1Department of Agriculture, Jo.C, Islamic Azad University, Jouybar, Iran.
2Allergy and Asthma Center, Blue Area, Islamabad, Pakistan.
3Department of Clinical and Tropical Diseases Research, National Institute of Health, Islamabad. Former HOD Allergy & Immunology, NIH, Islamabad, Pakistan.
4Department Of Food Hygiene and Technology, Faculty of Veterinary Medicine, Selcuk University, Konya, Turkey.
5Department of Medical Biology, Medicine Faculty, Nigde Omer Halisdemir University, Nigde, Türkiye.
6Western Caspian University, Baku, Azerbaijan.
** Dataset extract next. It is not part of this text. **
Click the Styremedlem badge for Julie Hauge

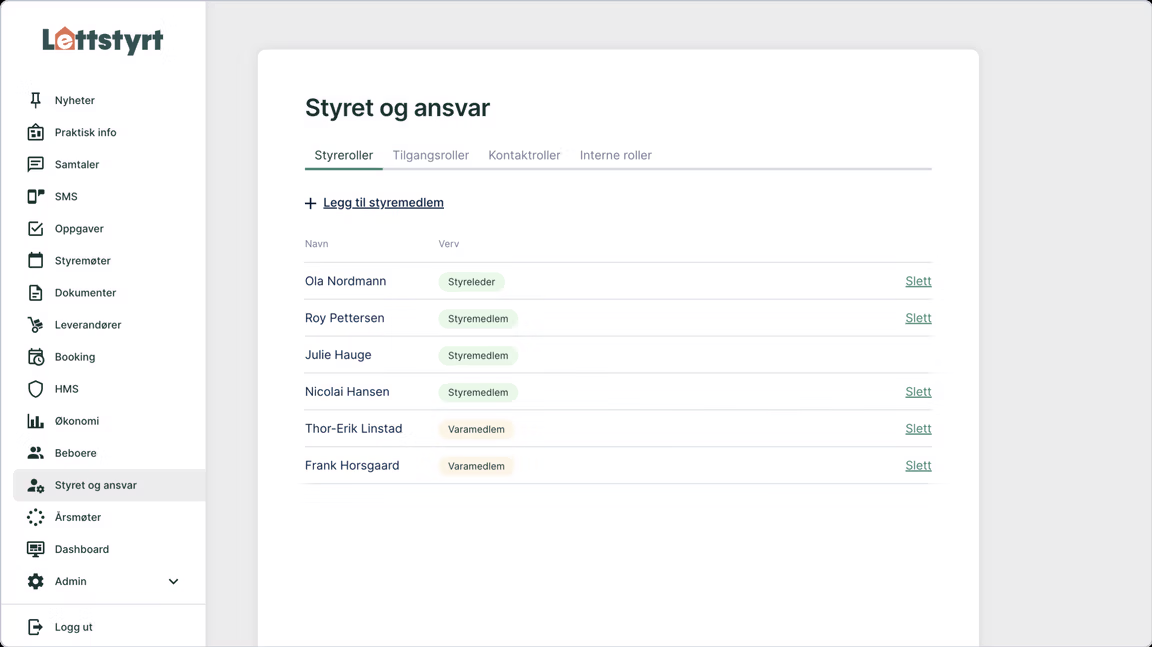coord(478,356)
7Department of Biology, Faculty of Sciences, Khoja Akhmet Yassawi International Kazakh-Turkish University, Turkestan, Kazakhstan.
چکیده
The swift development of veterinary vaccine technologies represents a revolutionary change in global animal health management, uniting conventional immunization strategies with advanced molecular platforms. Traditional veterinary vaccines—primarily live attenuated, killed (inactivated), or protein subunit vaccines—have been central to disease outbreak prevention. This review delves into the path from traditional live and inactivated vaccines to future solutions like RNA-based vaccines, viral vectors, protein subunits, and nanovaccine systems. While there has been a growing clamour of epizootic and zoonotic diseases in companion animals and livestock, traditional vaccine constraints—i.e., suboptimal immunogenicity, cold-chain dependency, and limited pathogen coverage—have driven the growth of new platforms. We place the drivers of vaccine innovation in regulatory, ethical, and economic contexts and illustrate the imperative for urgency in scalable and species-specific interventions. In the manuscript, evidence from six technological areas is integrated through a systematic sequence of data gathering-including peer-reviewed articles, patent libraries, and analyses of stakeholders-between RNA vaccines, viral vectors, recombinant subunits, nanotechnology-based platforms, mucosal delivery systems, and AI-augmented design-in each section conceptual and data tables which improve comparative transparency and translation significance. The results highlight accelerated approval pathways, promising immunological outcomes, and integration of omics and artificial intelligence technologies in epitope prediction and delivery optimization. Importantly, the article highlights collaboration on a global scale to combat logistics, regulatory, and ethical hurdles—particularly in resource-constrained settings. By taking account of science and infrastructure of modern veterinary vaccinology, this review aims to guide future research, policy-making, and industry practice towards a more durable, One Health-responsive future for animal and human populations.